Confused with routine cusparseSpGEMM_workEstimation

Ziqi · July 18, 2020, 2:06pm

I am confused with the purpose of routine “cusparseSpGEMM_workEstimation”. Both routines “cusparseSpGEMM_workEstimation” and “cusparseSpGEMM_compute” estimate a buffer size in their first execution. The sample “CSR SpGEMM - Sparse Matrix-Sparse Matrix Multiplication” validates this understanding. However, it seems that the buffer size and the buffer created from “cusparseSpGEMM_workEstimation” was never used in the code. I am wondering what is the purpose of routine “cusparseSpGEMM_workEstimation”.

Jan_W · March 1, 2022, 2:15pm

I would like to join Ziqi statement.
The documentation doesn’t give much information and just following the Gihub tutorial is not very satisfying. At this point my implementation of a sparse matrix-matrix vector multiplication works, but I have no clue whats going on there.
Additional to the questions Ziqi already asked, I would like to know, which routine is is ultimately performing the multiplication. Also how comes that even though we have a result, we still have to allocate resources for the pointer to the components of the result (leading to the use of cusparseCsrSetPointers). Or is the ultimate operation calculated with cusparseSpGEMM_copy?

> **Data segment**:
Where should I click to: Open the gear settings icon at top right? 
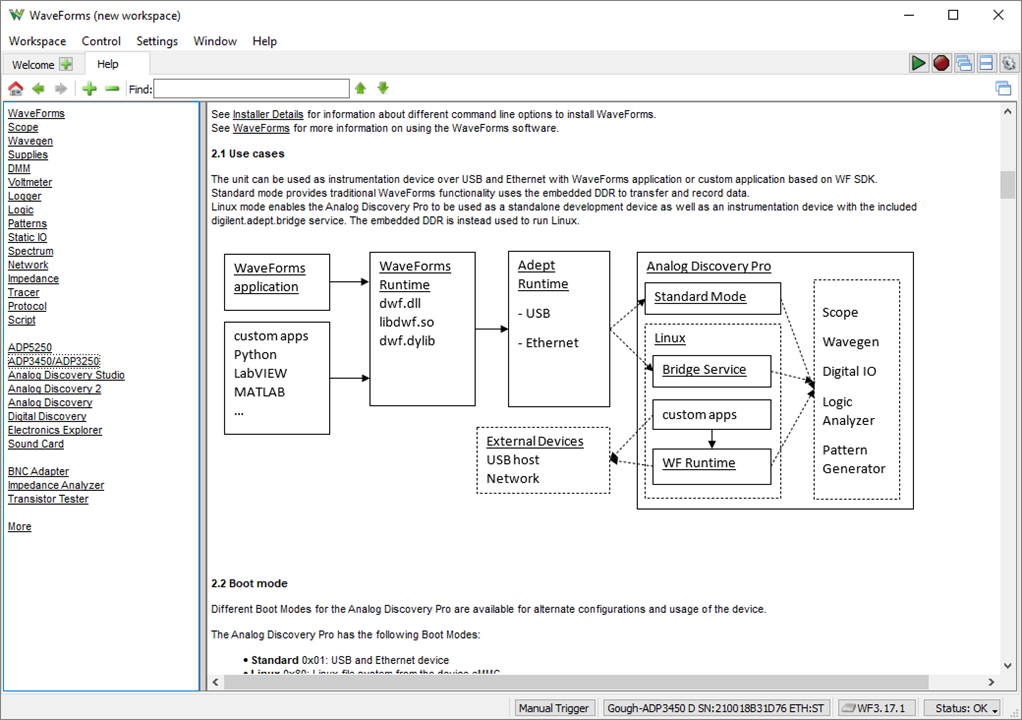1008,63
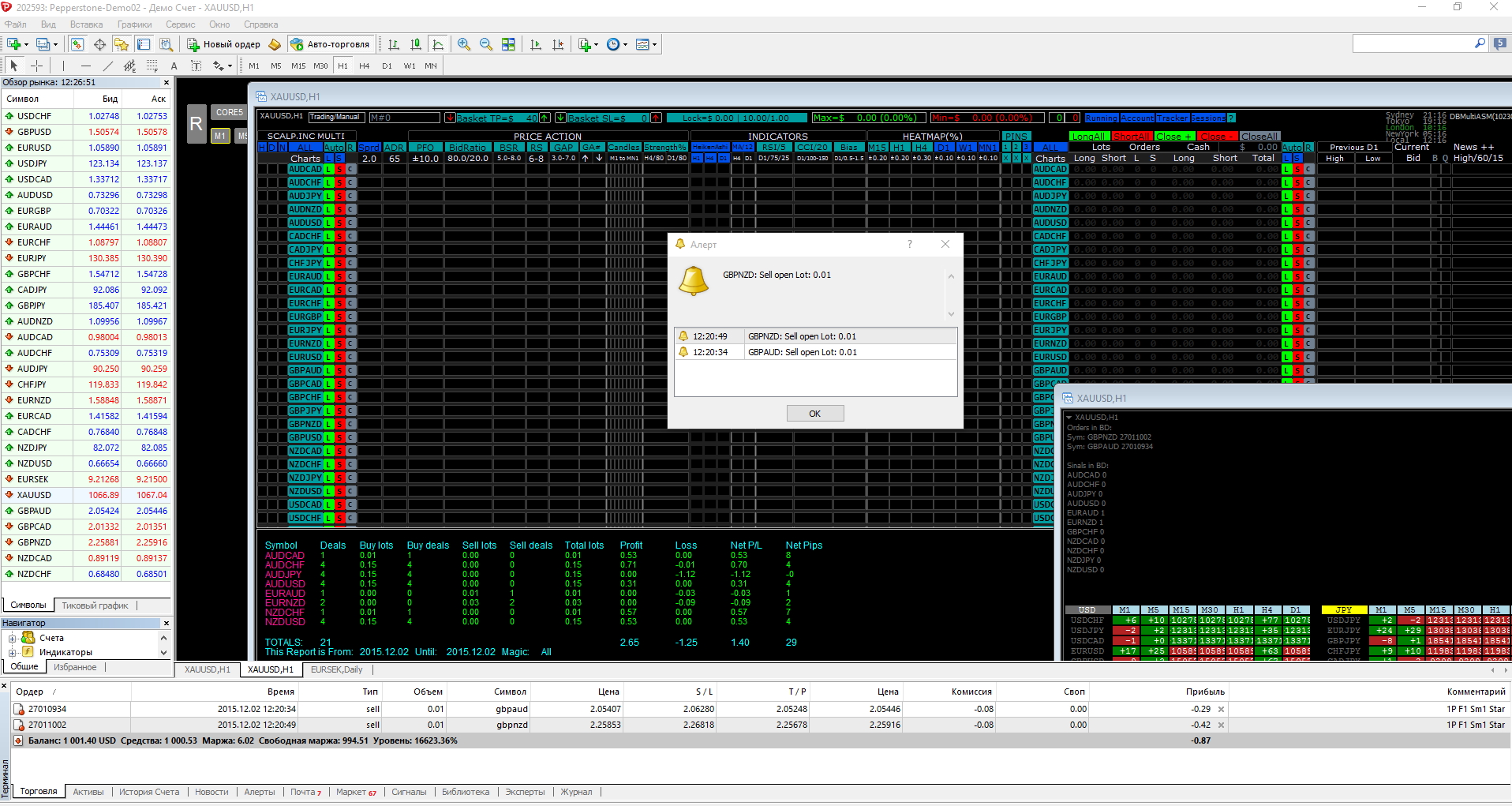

> **Task requirements**: Duplicate the cuSPARSE forum thread verbatim, starting at "Ziqi · July" and ending at "join Ziqi statement.". The listing has no connection to the cuSPARSE forum thread.

> **Exercise result**:
Ziqi · July 18, 2020, 2:06pm

I am confused with the purpose of routine “cusparseSpGEMM_workEstimation”. Both routines “cusparseSpGEMM_workEstimation” and “cusparseSpGEMM_compute” estimate a buffer size in their first execution. The sample “CSR SpGEMM - Sparse Matrix-Sparse Matrix Multiplication” validates this understanding. However, it seems that the buffer size and the buffer created from “cusparseSpGEMM_workEstimation” was never used in the code. I am wondering what is the purpose of routine “cusparseSpGEMM_workEstimation”.

Jan_W · March 1, 2022, 2:15pm

I would like to join Ziqi statement.